**Instructions for the task:**
Omitting all pictures, copy word for word the lines from the line containing "Task: Open the Business & eCommerce tab" through the final line of the entries.

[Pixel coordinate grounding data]
══════

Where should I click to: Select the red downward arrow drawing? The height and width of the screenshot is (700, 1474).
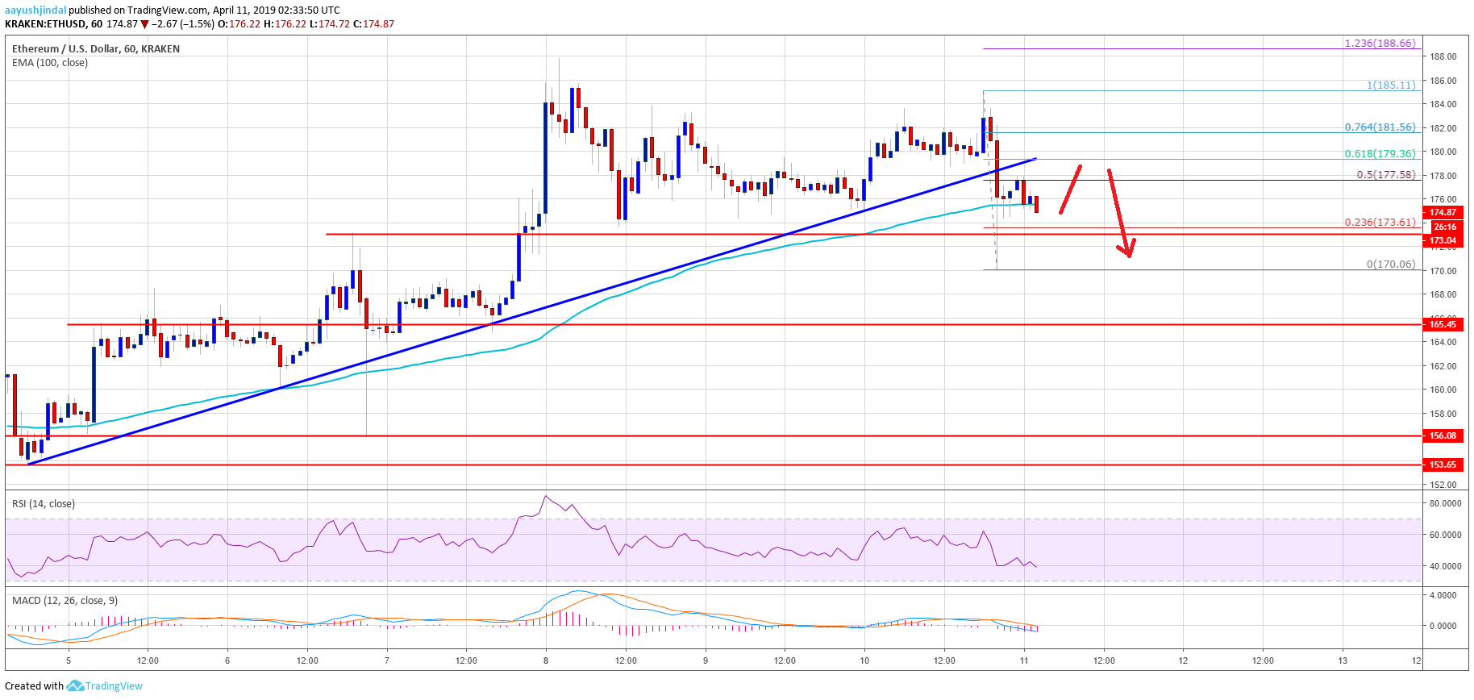[1120, 214]
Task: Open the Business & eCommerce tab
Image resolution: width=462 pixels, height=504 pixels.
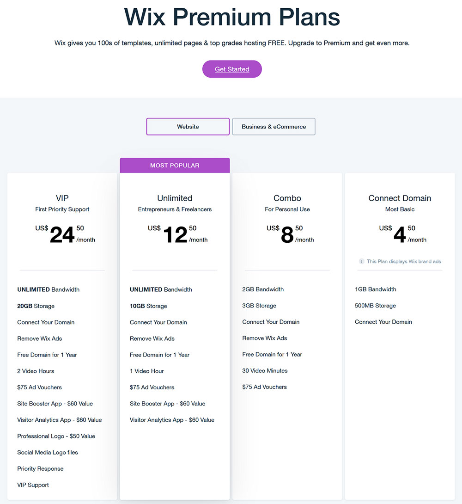Action: pyautogui.click(x=274, y=127)
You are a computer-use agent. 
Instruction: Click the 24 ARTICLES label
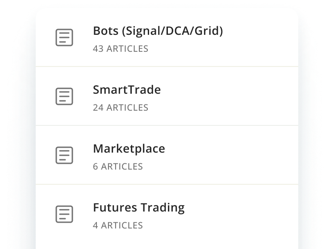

══════

**Result below:**
Task: Open the Business & eCommerce tab
Image resolution: width=462 pixels, height=504 pixels.
Action: pyautogui.click(x=274, y=127)
You are a computer-use agent. 
Instruction: Click the 24 ARTICLES label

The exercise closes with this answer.